Here’s a simple example resembling an actual problem I recently encountered. I’m aiming at reading the whole A tensor and caching the data in registers, then calculate B in the shared memory through blocking with this data, and write to C as the output.

import tvm

def schedule(A, B, C):
    s = tvm.create_schedule(C.op)
    
    AA = s.cache_read(A, "local", [B])
    s[B].set_scope("shared")
    block_x = tvm.thread_axis("blockIdx.x")
    thread_x = tvm.thread_axis((0, 32), "threadIdx.x")

    oc, ic = s[C].split(s[C].op.axis[0], factor=64)
    ooc, ioc = s[C].split(oc, factor=2)
    oic, iic = s[C].split(ic, factor=32)
    s[C].bind(ooc, block_x)
    s[C].bind(iic, thread_x)

    s[B].compute_at(s[C], ioc)
    ob, ib = s[B].split(s[B].op.axis[0], factor=32)
    s[B].bind(ib, thread_x)

    s[AA].compute_root()
    s[AA].compute_at(s[C], ooc)
    oaa, iaa = s[AA].split(s[AA].op.axis[0], factor=32)
    s[AA].bind(iaa, thread_x)

    return s

def test():
    A = tvm.placeholder((128,), name="A")
    B = tvm.compute((128,), lambda i: A[i] + 1, name="B")
    C = tvm.compute((128,), lambda i: B[i] + 2, name="C")

    device = "cuda"
    ctx = tvm.context(device, 0)
    with tvm.target.create(device):
        s = schedule(A, B, C)

    print(tvm.lower(s, [A, B, C], simple_mode=True))
    func = tvm.build(s, [A, B, C], device, name=("test"))
    print(func.imported_modules[0].get_source())

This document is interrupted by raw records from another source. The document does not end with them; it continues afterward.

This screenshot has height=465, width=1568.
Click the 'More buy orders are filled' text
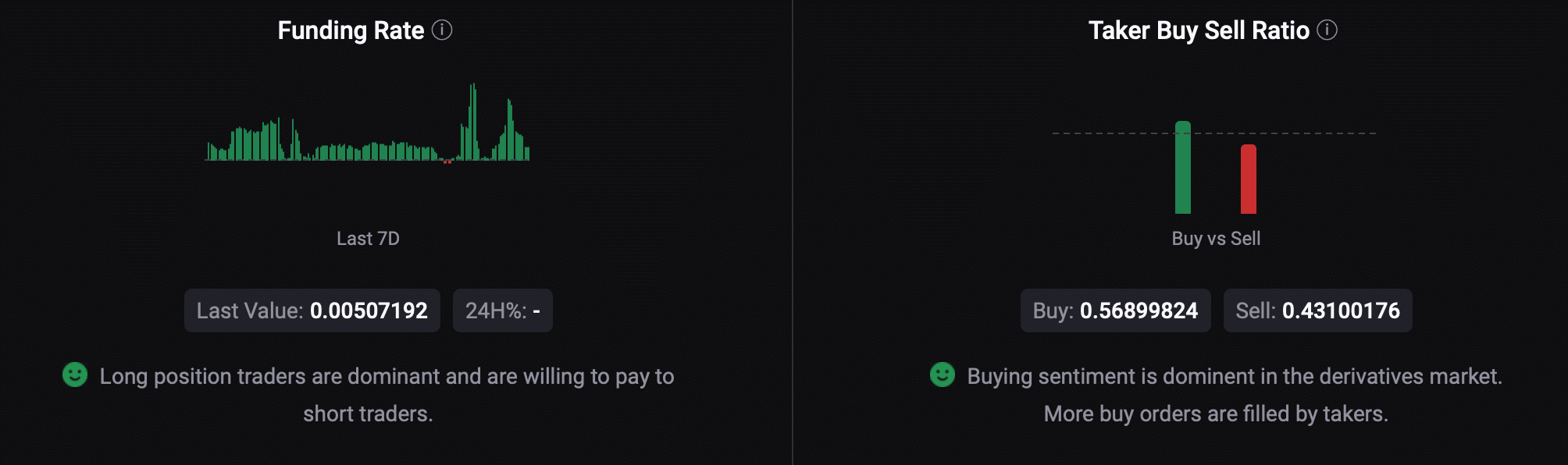1216,414
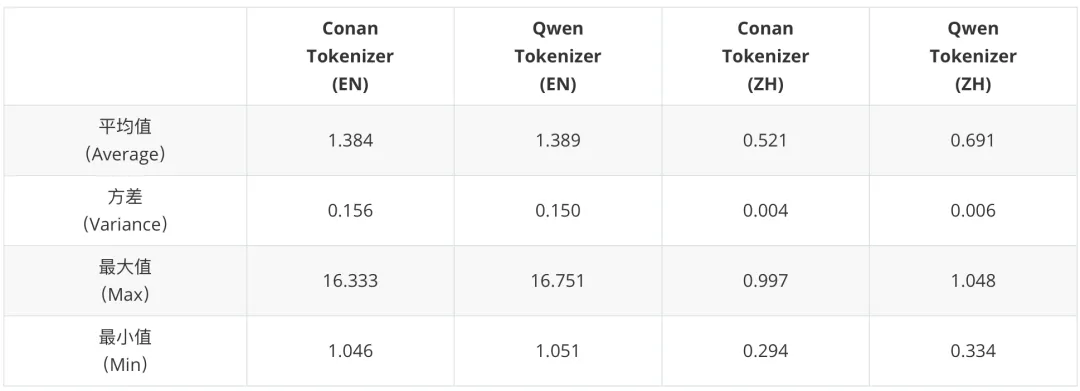
Task: Click the cell showing 1.048
Action: point(973,281)
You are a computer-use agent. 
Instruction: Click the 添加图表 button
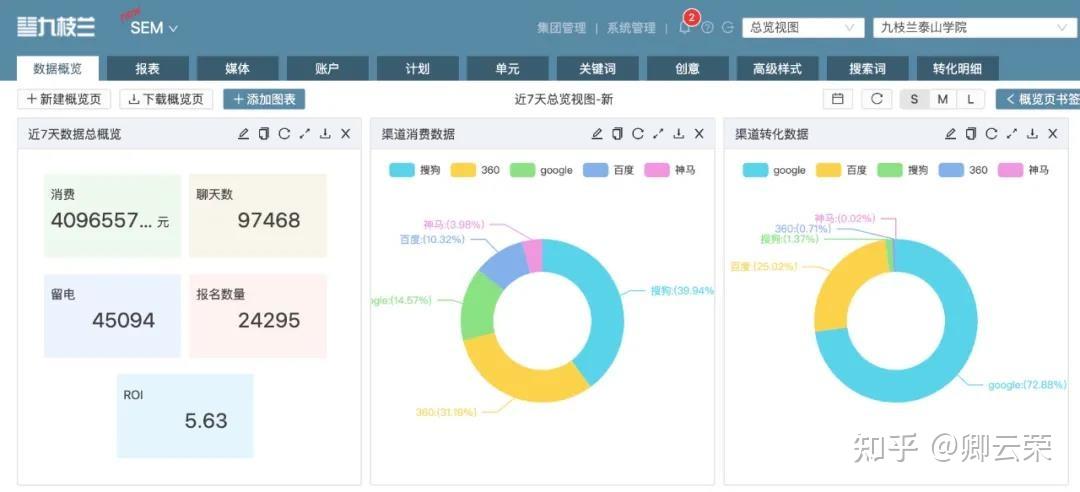click(x=264, y=99)
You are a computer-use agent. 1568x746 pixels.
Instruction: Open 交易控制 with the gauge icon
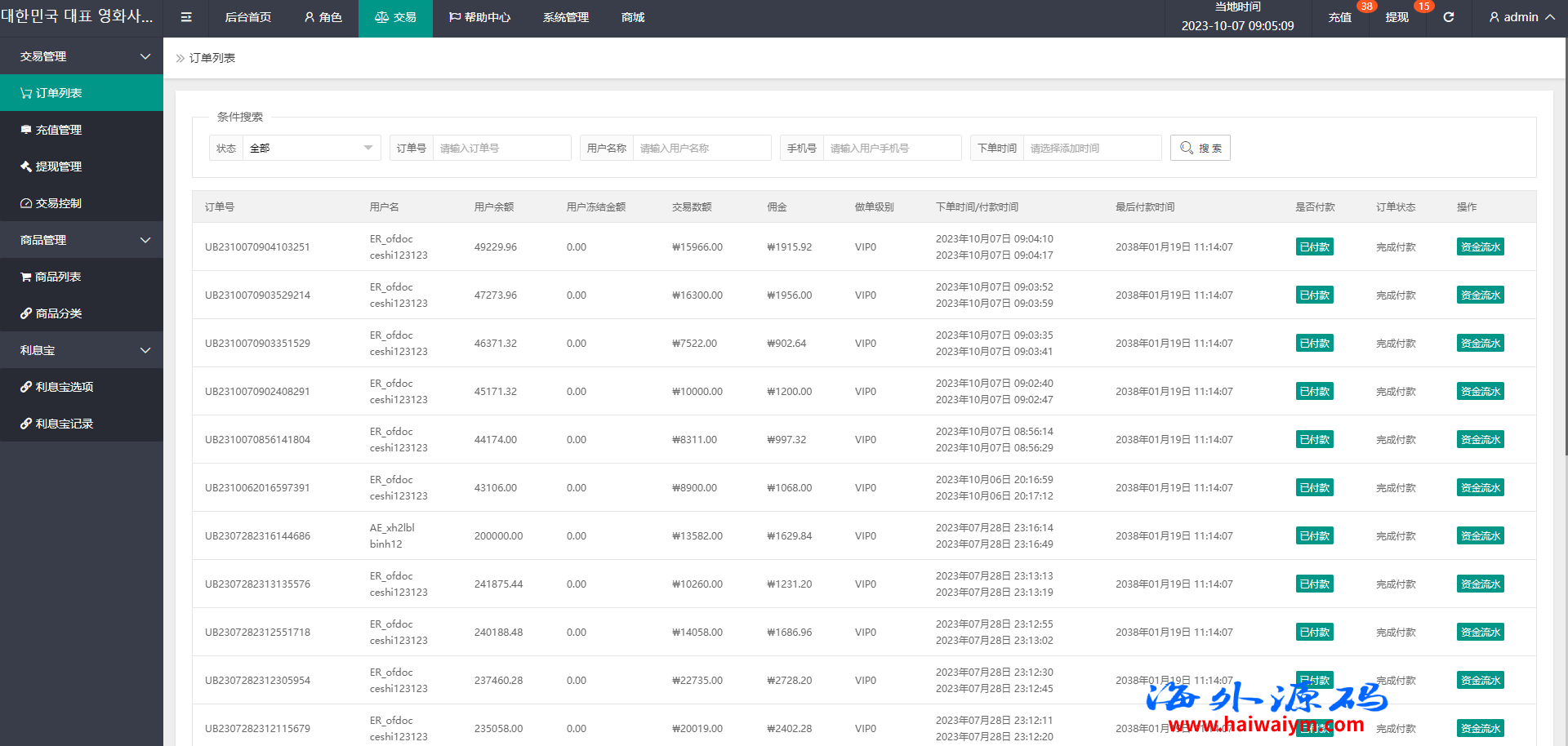[58, 203]

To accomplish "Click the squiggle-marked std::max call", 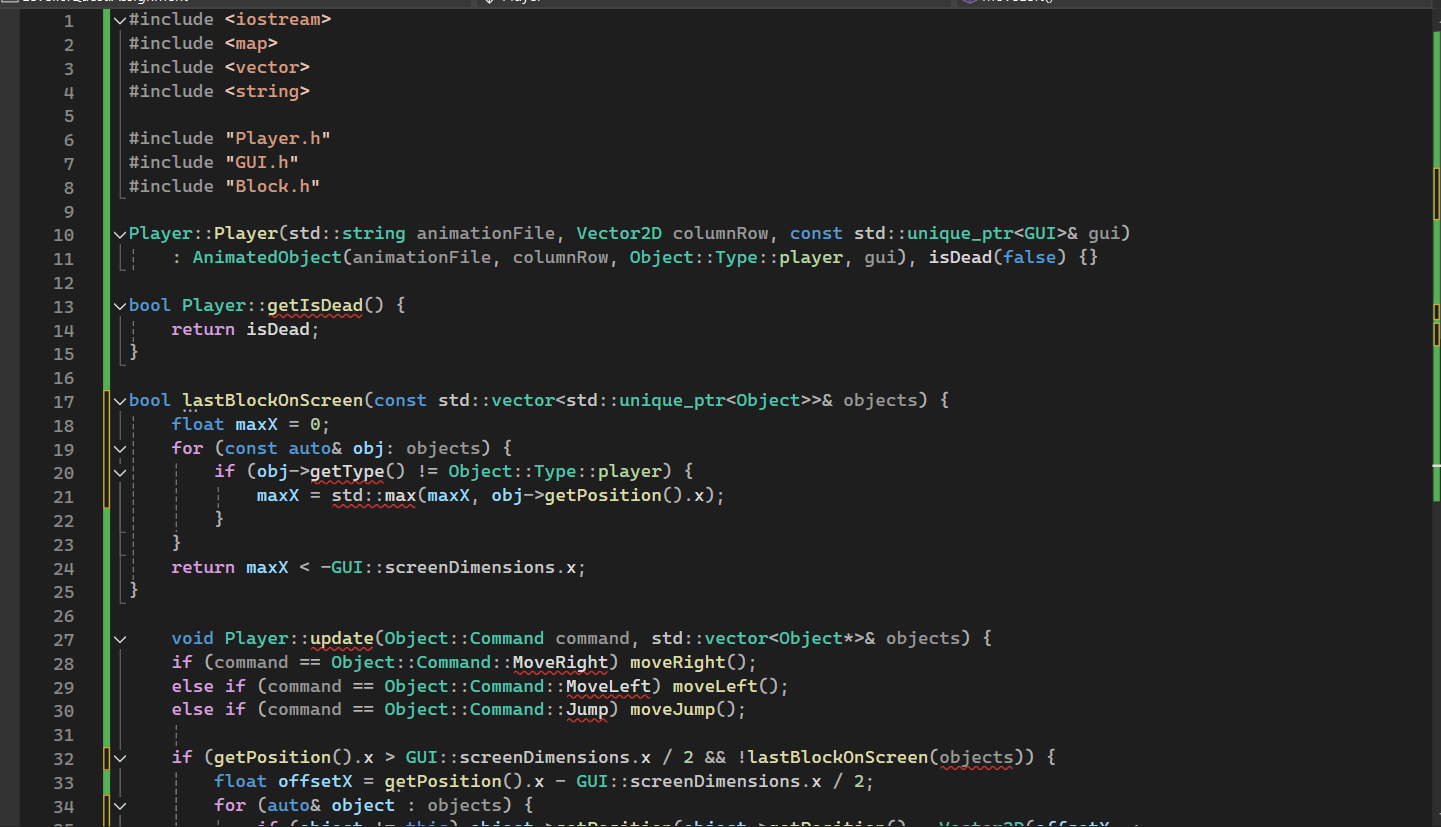I will (373, 495).
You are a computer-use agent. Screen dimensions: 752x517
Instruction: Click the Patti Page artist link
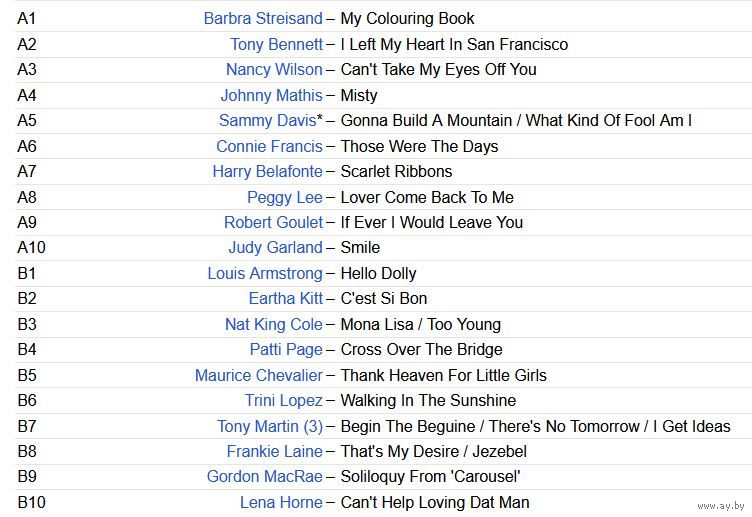tap(286, 349)
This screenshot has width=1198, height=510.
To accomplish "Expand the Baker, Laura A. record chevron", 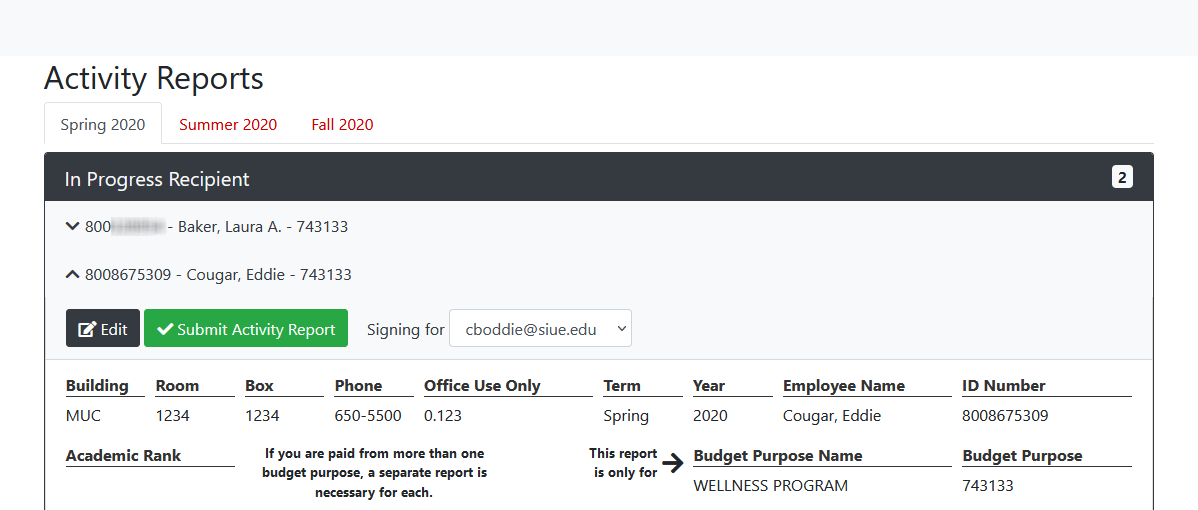I will [x=72, y=227].
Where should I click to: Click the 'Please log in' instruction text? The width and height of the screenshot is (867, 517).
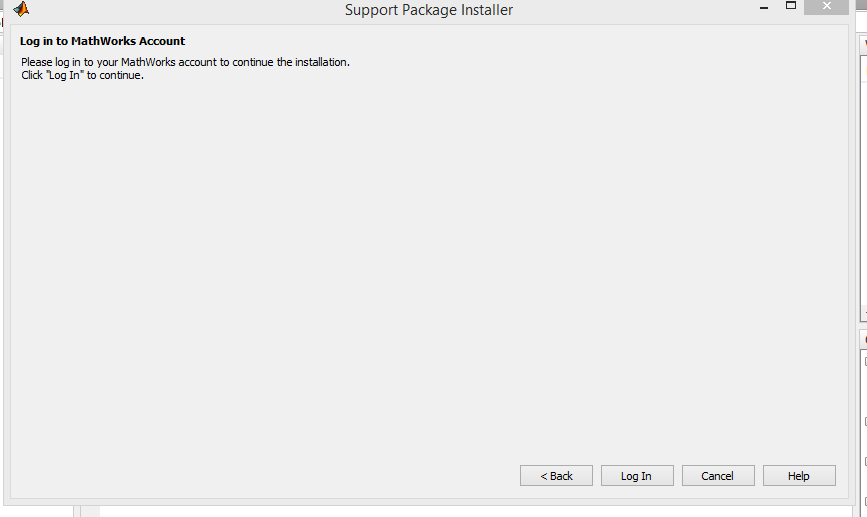(185, 62)
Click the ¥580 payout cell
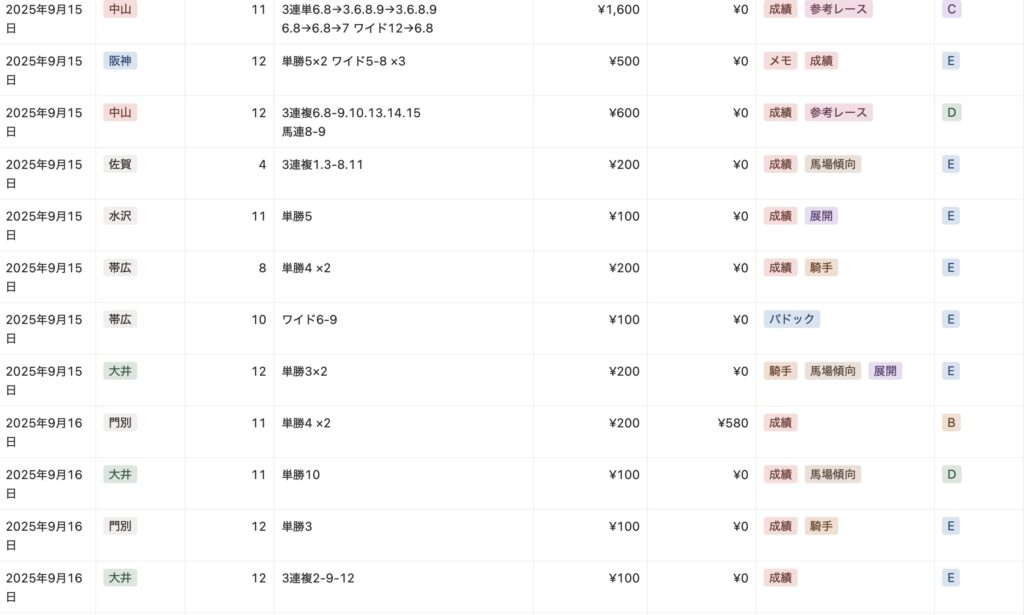The height and width of the screenshot is (615, 1024). coord(732,423)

if __name__ == "__main__":
    test()

However, in the result schedule here:

produce C {
  // attr [iter_var(blockIdx.x, , blockIdx.x)] thread_extent = 1
  // attr [A.local] storage_scope = "local"
  allocate A.local[float32 * 97]
  produce A.local {
    for (ax0.outer, 0, 4) {
      // attr [iter_var(threadIdx.x, range(min=0, ext=32), threadIdx.x)] thread_extent = 32
      if (likely((((ax0.outer*32) + threadIdx.x) < 97))) {
        if (likely((((ax0.outer*32) + (threadIdx.x*2)) < 128))) {
          A.local[((ax0.outer*32) + threadIdx.x)] = A[((ax0.outer*32) + (threadIdx.x*2))]
        }
      }
    }
  }
  for (i.outer.inner, 0, 2) {
    produce B {
      for (i.outer, 0, 2) {
        // attr [iter_var(threadIdx.x, range(min=0, ext=32), threadIdx.x)] thread_extent = 32
        B[(((i.outer.inner*64) + (i.outer*32)) + threadIdx.x)] = (A.local[((i.outer.inner*64) + (i.outer*32))] + 1f)
      }
    }
    for (i.inner.outer, 0, 2) {
      // attr [iter_var(threadIdx.x, range(min=0, ext=32), threadIdx.x)] thread_extent = 32
      C[(((i.outer.inner*64) + (i.inner.outer*32)) + threadIdx.x)] = (B[(((i.outer.inner*64) + (i.inner.outer*32)) + threadIdx.x)] + 2f)
    }
  }
}

I find that the compiler allocates 97 registers for A.local which is not what I want. In fact I expect it to allocate only 4 registers per thread which is enough to carry out the computation correctly according to the schedule. What I expect is that each thread reads 4 elements of A, stores them in registers, calculates 2 elements of B and C each time, and repeats that twice.

I think the number 97 comes from: it needs 97 registers to hold A[0], A[32], A[64] and A[96] if the whole chunk of data from A[0] to A[96] is stored in thread 0 (and so on for other threads).

I have encountered a similar problem before, and I solve it by binding the axis ax0.outer to vthread_x. But this time I need to keep the for loop of ax0.outer so vthread is out of the question.

Anyone can help?

1 Like

Anyone has any thoughts on this problem? I was thinking if this could possibly because TVM doesn’t support scheduling with caching in registers? Or it does but I didn’t do that in a correct way? Thanks!